As The Telescopes have continued to put out new music, I've become more and more convinced that the band's one of the great underrated acts of the shoegaze boom. Of course, Stephen Lawrie started making music long before anyone came up with that term, but as his band found some fame in those first few years of that scene, he became more and more associated with that style. And while Songs of Love and Revolution, the newest Telescopes album out today via Tapete is full of feedback, it's full of so much more than just that.
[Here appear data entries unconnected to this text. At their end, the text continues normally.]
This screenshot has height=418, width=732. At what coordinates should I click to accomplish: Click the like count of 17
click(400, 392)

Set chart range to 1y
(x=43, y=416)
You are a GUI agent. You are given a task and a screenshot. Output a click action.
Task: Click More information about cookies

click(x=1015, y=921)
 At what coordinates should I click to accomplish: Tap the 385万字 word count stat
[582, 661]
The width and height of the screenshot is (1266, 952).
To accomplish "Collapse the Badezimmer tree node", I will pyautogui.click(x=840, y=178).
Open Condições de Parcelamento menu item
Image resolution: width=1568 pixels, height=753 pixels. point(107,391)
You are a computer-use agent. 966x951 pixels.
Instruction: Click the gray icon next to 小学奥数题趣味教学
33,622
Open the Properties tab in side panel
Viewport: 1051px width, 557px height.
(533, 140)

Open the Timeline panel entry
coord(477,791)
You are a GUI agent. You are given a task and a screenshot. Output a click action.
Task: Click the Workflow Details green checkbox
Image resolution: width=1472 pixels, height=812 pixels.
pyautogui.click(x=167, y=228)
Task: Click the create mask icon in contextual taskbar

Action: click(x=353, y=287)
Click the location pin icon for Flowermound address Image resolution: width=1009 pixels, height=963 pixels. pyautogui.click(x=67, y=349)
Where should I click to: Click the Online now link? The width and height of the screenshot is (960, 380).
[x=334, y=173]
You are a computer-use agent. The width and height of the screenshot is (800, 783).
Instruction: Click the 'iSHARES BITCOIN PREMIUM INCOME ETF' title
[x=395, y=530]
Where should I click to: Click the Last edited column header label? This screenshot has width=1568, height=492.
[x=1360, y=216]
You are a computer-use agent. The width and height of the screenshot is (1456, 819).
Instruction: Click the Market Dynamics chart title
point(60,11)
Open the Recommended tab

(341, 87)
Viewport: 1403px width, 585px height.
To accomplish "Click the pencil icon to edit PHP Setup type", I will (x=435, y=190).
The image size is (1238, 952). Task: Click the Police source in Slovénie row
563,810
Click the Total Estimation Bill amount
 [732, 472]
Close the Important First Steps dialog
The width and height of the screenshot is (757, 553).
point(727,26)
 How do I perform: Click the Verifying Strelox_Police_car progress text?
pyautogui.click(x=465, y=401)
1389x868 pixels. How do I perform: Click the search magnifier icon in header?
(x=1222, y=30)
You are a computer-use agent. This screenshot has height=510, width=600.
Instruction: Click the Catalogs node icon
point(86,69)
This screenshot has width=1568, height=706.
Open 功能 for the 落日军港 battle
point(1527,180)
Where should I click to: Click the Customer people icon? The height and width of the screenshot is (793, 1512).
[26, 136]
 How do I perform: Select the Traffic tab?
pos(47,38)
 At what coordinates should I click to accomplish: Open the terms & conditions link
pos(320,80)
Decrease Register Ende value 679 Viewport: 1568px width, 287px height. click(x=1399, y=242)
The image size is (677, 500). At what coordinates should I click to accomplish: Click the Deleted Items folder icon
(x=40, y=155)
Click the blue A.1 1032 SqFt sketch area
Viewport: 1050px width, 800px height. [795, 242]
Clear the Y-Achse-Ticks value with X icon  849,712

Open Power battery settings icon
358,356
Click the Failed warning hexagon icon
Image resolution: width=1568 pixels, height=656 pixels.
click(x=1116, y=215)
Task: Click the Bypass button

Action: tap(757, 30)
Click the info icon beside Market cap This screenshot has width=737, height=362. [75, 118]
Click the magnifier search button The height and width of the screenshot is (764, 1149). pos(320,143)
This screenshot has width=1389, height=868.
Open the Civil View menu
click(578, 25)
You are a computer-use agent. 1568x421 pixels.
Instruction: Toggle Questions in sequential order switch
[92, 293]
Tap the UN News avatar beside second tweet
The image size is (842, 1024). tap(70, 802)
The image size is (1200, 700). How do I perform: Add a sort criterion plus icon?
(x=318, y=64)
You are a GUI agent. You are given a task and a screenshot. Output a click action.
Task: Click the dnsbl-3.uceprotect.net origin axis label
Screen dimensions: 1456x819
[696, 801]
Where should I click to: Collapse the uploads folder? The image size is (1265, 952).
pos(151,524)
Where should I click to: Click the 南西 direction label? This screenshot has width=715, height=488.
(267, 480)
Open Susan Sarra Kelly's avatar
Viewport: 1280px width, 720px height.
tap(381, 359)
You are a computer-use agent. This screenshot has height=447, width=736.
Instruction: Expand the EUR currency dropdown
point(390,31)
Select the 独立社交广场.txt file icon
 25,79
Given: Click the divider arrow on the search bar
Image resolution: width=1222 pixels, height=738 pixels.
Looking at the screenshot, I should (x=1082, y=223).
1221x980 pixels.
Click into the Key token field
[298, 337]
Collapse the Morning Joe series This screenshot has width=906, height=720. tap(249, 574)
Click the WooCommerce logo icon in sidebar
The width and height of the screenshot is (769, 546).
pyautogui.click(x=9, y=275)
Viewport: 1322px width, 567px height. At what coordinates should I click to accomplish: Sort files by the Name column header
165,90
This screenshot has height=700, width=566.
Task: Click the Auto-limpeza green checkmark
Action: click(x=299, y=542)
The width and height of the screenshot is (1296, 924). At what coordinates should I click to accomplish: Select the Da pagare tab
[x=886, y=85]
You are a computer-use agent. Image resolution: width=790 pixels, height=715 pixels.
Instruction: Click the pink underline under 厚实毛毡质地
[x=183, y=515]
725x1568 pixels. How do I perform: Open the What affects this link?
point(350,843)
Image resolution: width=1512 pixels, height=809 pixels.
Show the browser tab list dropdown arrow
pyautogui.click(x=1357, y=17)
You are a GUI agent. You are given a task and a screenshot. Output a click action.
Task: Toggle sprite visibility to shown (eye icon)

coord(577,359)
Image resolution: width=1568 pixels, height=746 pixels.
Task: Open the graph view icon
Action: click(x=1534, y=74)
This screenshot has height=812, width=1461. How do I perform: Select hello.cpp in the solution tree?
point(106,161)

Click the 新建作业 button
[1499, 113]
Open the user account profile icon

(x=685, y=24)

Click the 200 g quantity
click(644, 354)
"This is Not a Dream" opens things like an outtake from a Merzbow session, all warped sounds heard through a broken speaker, while "Strange Waves" takes that dissolute vibe and adds throbbing bass to it. While so much of Songs of Love and Revolution doesn't seem nearly as loud as we usually expect from shoegaze, Lawrie reminds again how much can be done with less. Noisy but not overbearing, the best tracks here, like the lanky "Come Bring Your Love" and the faux-blues-y "This Train", marry a quiet, submerged intensity with something that's gloriously disheveled.
While so many bands in this genre are simply content to let their sound be determined by what effects pedals they can afford, Lawrie, again and consistently, pulls back, and in doing so, retains a mystery that others lack. "You're Never Alone with Despair" is, as a composition, barely there, but it's a minimalist masterpiece here, a faint suggestion of coiled power purring through the whole track. I remain more and more impressed by the subtlety Stephen Lawrie is intent on bringing to a form famous for its feedback. By pulling back, undoing things, letting things fall apart, Lawrie's music, especially here on Songs of Love and Revolution, remains something that defies all of our expectations of shoegaze, while re-affirming the original woozy appeal that drew us to this style so many decades ago.
Songs of Love and Revolution is out now via Tapete.